### TASK TO COMPLETE
Copy the data word for word, starting at the line containing "size is (1920, 1080)." and ending at the line containing "Looking at the image, I should click on (260, 81).", with both of those lines included.

------------------------------

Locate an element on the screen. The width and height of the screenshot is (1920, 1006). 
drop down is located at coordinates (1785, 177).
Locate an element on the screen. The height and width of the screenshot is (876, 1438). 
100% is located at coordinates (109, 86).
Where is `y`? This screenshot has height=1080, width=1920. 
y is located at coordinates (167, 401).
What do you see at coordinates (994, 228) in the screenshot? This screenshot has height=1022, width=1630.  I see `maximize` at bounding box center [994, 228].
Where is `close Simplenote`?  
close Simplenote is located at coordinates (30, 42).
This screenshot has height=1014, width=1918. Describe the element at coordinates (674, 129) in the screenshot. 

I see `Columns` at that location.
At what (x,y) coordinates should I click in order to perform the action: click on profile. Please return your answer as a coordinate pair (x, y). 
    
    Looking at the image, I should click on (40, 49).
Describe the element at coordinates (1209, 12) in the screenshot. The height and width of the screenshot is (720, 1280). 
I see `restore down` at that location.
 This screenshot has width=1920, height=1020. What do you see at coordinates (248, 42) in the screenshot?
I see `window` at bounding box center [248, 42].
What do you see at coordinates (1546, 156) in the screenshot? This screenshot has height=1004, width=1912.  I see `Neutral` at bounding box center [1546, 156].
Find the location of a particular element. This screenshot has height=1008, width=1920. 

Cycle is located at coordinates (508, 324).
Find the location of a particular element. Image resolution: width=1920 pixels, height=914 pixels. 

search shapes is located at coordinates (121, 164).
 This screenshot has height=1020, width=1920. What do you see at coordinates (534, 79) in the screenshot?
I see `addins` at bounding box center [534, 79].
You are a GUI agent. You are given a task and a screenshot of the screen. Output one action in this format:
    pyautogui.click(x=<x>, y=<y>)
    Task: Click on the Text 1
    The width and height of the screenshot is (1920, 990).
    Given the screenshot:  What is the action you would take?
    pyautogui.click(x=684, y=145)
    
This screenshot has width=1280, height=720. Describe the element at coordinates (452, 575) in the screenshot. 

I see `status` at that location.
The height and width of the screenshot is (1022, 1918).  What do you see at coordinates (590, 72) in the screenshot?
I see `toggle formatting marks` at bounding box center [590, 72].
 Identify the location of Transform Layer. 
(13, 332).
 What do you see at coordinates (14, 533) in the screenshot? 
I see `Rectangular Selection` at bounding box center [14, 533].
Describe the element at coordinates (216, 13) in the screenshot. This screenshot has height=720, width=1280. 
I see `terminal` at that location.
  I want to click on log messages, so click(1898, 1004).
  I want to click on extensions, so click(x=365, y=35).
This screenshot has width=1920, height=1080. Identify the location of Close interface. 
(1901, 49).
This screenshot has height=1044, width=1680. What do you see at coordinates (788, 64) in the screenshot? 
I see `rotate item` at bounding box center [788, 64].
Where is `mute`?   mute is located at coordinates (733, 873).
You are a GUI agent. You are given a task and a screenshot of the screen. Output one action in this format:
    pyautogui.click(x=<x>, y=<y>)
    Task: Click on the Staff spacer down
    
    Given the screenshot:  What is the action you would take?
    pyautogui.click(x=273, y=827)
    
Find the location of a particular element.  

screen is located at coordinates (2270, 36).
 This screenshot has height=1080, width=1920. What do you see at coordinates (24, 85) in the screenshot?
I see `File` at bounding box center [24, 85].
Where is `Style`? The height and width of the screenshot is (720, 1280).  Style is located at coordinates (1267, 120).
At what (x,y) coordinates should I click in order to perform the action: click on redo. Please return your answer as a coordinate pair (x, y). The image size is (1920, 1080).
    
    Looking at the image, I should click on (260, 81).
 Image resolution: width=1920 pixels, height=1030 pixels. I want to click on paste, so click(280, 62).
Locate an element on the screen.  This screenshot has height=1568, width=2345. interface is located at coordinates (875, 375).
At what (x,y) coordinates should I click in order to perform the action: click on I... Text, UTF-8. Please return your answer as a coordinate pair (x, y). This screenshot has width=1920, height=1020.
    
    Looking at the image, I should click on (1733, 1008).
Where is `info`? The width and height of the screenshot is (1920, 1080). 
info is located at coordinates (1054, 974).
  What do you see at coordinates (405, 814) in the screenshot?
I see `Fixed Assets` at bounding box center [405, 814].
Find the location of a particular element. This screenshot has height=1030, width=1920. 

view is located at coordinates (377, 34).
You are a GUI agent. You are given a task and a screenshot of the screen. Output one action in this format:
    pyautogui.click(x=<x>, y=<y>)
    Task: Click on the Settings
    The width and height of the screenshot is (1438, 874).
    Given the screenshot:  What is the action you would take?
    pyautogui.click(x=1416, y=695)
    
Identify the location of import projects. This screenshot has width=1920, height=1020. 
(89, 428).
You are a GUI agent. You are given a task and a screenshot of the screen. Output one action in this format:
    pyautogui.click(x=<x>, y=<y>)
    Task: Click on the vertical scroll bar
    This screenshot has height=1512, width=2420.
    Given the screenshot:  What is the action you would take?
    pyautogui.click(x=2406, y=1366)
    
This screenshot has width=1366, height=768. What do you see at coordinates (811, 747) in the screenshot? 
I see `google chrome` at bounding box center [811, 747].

------------------------------

### RESULT FOR THIS TASK
At what (x,y) coordinates should I click in order to perform the action: click on redo. Please return your answer as a coordinate pair (x, y). The image size is (1920, 1080).
    
    Looking at the image, I should click on (260, 81).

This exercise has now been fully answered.